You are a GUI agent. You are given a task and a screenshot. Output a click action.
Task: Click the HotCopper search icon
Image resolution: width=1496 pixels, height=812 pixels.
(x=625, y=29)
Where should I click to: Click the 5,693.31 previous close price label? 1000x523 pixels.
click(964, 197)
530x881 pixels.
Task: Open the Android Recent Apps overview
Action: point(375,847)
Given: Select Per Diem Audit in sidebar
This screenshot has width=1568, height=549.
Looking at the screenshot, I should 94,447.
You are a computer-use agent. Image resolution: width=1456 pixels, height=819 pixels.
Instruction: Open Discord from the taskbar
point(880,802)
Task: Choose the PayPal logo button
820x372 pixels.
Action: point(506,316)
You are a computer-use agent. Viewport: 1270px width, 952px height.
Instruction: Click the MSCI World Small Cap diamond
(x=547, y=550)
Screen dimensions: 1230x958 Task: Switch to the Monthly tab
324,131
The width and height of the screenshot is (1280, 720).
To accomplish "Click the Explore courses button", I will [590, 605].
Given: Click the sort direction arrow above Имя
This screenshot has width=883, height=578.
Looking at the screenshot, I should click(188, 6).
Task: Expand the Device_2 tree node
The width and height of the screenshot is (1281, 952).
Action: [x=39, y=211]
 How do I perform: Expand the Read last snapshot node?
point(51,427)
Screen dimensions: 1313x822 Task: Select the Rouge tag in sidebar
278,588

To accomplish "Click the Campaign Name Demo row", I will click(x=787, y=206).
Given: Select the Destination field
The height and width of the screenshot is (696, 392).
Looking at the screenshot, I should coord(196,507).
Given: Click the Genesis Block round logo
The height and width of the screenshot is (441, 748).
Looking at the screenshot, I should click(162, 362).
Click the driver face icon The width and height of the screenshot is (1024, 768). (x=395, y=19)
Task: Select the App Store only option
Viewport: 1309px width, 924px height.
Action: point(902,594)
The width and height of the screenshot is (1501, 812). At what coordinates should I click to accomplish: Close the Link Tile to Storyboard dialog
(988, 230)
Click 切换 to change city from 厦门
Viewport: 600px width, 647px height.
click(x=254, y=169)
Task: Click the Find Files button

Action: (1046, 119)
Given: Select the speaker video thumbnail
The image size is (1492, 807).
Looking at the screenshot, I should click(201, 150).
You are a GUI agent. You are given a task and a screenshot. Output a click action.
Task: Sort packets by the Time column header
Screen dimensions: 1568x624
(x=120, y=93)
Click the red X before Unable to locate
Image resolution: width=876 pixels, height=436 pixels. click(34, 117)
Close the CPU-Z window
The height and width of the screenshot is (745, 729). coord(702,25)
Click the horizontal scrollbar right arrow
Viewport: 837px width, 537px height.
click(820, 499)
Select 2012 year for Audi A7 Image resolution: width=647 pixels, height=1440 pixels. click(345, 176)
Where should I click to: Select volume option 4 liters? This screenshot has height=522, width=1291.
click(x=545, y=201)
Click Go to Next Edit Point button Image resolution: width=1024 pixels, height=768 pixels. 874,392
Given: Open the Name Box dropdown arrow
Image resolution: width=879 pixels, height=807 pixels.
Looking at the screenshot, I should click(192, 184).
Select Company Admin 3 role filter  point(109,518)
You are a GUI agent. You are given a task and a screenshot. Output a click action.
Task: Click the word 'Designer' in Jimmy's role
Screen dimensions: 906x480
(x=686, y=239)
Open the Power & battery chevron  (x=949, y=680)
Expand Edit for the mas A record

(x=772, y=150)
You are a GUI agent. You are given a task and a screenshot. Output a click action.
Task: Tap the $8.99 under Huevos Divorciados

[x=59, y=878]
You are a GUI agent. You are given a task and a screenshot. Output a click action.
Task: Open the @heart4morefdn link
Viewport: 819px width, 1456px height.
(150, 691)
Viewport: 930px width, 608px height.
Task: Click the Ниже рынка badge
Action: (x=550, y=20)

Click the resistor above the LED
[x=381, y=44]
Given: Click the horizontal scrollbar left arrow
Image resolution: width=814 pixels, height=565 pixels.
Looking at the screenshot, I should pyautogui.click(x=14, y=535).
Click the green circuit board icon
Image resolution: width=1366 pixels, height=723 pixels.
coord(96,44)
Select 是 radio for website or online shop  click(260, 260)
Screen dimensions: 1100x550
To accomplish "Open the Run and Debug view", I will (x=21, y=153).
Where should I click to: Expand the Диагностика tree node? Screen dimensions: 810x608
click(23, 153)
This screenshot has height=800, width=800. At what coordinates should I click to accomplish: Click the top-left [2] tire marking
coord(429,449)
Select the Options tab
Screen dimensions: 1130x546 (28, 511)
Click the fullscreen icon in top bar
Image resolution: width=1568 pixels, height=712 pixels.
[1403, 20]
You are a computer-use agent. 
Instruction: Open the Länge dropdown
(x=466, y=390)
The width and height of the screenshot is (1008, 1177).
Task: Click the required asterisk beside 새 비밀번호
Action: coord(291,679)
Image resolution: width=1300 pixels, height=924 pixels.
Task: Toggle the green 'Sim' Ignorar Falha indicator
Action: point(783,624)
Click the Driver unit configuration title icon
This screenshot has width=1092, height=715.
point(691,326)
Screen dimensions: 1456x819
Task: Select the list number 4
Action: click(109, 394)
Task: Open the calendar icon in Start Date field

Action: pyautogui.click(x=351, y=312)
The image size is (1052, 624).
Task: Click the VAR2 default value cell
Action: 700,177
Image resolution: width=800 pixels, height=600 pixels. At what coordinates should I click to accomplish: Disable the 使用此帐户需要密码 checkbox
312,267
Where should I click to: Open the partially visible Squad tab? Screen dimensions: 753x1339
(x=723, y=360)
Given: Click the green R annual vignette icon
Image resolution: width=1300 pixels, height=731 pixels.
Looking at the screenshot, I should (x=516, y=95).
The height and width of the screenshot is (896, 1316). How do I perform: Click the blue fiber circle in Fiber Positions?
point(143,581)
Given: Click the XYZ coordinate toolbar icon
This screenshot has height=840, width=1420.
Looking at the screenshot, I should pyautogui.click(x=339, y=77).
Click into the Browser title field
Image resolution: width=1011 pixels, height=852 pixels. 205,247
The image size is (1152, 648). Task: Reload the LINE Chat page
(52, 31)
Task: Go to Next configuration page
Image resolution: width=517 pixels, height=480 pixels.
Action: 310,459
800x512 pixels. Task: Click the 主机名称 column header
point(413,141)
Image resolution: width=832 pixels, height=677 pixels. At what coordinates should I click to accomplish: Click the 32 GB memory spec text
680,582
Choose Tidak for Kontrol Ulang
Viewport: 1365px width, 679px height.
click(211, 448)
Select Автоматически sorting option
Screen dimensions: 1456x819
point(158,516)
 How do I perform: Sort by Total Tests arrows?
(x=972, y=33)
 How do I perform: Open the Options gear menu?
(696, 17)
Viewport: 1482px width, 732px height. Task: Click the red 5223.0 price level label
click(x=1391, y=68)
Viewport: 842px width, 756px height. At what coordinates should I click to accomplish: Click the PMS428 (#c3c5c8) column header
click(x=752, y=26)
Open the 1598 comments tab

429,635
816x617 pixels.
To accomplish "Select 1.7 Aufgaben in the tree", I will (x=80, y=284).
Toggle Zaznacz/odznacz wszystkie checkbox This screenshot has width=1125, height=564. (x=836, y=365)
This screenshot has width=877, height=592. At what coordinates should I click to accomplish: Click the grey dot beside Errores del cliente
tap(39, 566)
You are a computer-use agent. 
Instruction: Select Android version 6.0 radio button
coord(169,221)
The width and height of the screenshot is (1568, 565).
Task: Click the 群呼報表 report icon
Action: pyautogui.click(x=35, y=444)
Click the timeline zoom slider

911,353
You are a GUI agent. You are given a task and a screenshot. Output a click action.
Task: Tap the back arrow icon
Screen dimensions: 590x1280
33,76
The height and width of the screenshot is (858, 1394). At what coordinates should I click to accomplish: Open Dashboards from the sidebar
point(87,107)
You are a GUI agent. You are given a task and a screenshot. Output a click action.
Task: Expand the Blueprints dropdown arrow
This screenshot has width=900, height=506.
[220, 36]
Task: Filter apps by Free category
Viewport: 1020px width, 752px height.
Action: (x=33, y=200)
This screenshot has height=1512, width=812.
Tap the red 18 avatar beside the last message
# # # # # # #
» ASSIGNED TASK: Set down, exactly as they appear above, all lines from the one that has "You are a computer-use agent. Viewport: 1270px" down to the one that has "Given: Click the Genesis Block round logo", including those two and no others.

» EXERCISE RESPONSE:
You are a computer-use agent. Viewport: 1270px width, 952px height.
Instruction: Click the MSCI World Small Cap diamond
(x=547, y=550)
Screen dimensions: 1230x958 Task: Switch to the Monthly tab
324,131
The width and height of the screenshot is (1280, 720).
To accomplish "Click the Explore courses button", I will [590, 605].
Given: Click the sort direction arrow above Имя
This screenshot has width=883, height=578.
Looking at the screenshot, I should click(188, 6).
Task: Expand the Device_2 tree node
The width and height of the screenshot is (1281, 952).
Action: [x=39, y=211]
 How do I perform: Expand the Read last snapshot node?
point(51,427)
Screen dimensions: 1313x822 Task: Select the Rouge tag in sidebar
278,588

To accomplish "Click the Campaign Name Demo row", I will click(x=787, y=206).
Given: Select the Destination field
The height and width of the screenshot is (696, 392).
Looking at the screenshot, I should coord(196,507).
Given: Click the Genesis Block round logo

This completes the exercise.